* **Work request**
Transcribe the entire listing, keeping each word as it is.

* **Data**
══════════════════════════════
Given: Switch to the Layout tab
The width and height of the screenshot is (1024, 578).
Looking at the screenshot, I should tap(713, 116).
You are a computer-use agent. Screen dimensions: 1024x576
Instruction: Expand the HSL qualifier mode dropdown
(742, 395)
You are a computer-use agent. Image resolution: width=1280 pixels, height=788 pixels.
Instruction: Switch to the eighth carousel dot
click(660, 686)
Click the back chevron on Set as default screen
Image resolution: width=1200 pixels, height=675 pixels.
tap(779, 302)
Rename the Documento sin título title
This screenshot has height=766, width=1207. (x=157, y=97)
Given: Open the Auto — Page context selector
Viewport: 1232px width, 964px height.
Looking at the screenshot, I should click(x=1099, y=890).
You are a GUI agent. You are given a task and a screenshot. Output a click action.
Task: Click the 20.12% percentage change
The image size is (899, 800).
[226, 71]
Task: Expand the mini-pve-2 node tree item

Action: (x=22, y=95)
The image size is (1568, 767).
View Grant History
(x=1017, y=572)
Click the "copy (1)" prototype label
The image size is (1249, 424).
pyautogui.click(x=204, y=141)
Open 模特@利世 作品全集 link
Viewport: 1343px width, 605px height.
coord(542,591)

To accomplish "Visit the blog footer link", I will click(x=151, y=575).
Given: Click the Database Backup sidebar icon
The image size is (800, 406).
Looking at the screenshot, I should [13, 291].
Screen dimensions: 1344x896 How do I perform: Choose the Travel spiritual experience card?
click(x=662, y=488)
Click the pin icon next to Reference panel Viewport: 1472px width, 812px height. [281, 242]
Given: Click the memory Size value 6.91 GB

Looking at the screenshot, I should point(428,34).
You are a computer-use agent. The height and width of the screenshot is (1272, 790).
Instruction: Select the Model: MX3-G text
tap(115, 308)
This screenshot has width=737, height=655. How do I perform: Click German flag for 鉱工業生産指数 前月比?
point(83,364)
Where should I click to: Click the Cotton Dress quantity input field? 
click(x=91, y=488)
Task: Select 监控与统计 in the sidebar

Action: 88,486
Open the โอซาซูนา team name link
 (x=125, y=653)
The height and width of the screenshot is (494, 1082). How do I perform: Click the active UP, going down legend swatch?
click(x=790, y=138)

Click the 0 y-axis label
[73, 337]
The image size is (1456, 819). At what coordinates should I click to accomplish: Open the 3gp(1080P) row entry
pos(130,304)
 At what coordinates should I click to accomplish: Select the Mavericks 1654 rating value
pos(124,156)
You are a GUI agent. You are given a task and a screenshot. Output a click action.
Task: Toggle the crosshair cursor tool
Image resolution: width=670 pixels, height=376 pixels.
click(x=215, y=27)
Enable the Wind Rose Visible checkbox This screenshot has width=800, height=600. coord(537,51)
══════════════════════════════
* **Exercise result**
Given: Switch to the Layout tab
The width and height of the screenshot is (1024, 578).
Looking at the screenshot, I should tap(713, 116).
You are a computer-use agent. Screen dimensions: 1024x576
Instruction: Expand the HSL qualifier mode dropdown
(742, 395)
You are a computer-use agent. Image resolution: width=1280 pixels, height=788 pixels.
Instruction: Switch to the eighth carousel dot
click(660, 686)
Click the back chevron on Set as default screen
Image resolution: width=1200 pixels, height=675 pixels.
tap(779, 302)
Rename the Documento sin título title
This screenshot has height=766, width=1207. (x=157, y=97)
Given: Open the Auto — Page context selector
Viewport: 1232px width, 964px height.
Looking at the screenshot, I should click(x=1099, y=890).
You are a GUI agent. You are given a task and a screenshot. Output a click action.
Task: Click the 20.12% percentage change
The image size is (899, 800).
[226, 71]
Task: Expand the mini-pve-2 node tree item

Action: (x=22, y=95)
The image size is (1568, 767).
View Grant History
(x=1017, y=572)
Click the "copy (1)" prototype label
The image size is (1249, 424).
pyautogui.click(x=204, y=141)
Open 模特@利世 作品全集 link
Viewport: 1343px width, 605px height.
coord(542,591)

To accomplish "Visit the blog footer link", I will click(x=151, y=575).
Given: Click the Database Backup sidebar icon
The image size is (800, 406).
Looking at the screenshot, I should [13, 291].
Screen dimensions: 1344x896 How do I perform: Choose the Travel spiritual experience card?
click(x=662, y=488)
Click the pin icon next to Reference panel Viewport: 1472px width, 812px height. [281, 242]
Given: Click the memory Size value 6.91 GB

Looking at the screenshot, I should point(428,34).
You are a computer-use agent. The height and width of the screenshot is (1272, 790).
Instruction: Select the Model: MX3-G text
tap(115, 308)
This screenshot has width=737, height=655. How do I perform: Click German flag for 鉱工業生産指数 前月比?
point(83,364)
Where should I click to: Click the Cotton Dress quantity input field? 
click(x=91, y=488)
Task: Select 监控与统计 in the sidebar

Action: 88,486
Open the โอซาซูนา team name link
 (x=125, y=653)
The height and width of the screenshot is (494, 1082). How do I perform: Click the active UP, going down legend swatch?
click(x=790, y=138)

Click the 0 y-axis label
[73, 337]
The image size is (1456, 819). At what coordinates should I click to accomplish: Open the 3gp(1080P) row entry
pos(130,304)
 At what coordinates should I click to accomplish: Select the Mavericks 1654 rating value
pos(124,156)
You are a GUI agent. You are given a task and a screenshot. Output a click action.
Task: Toggle the crosshair cursor tool
Image resolution: width=670 pixels, height=376 pixels.
click(x=215, y=27)
Enable the Wind Rose Visible checkbox This screenshot has width=800, height=600. coord(537,51)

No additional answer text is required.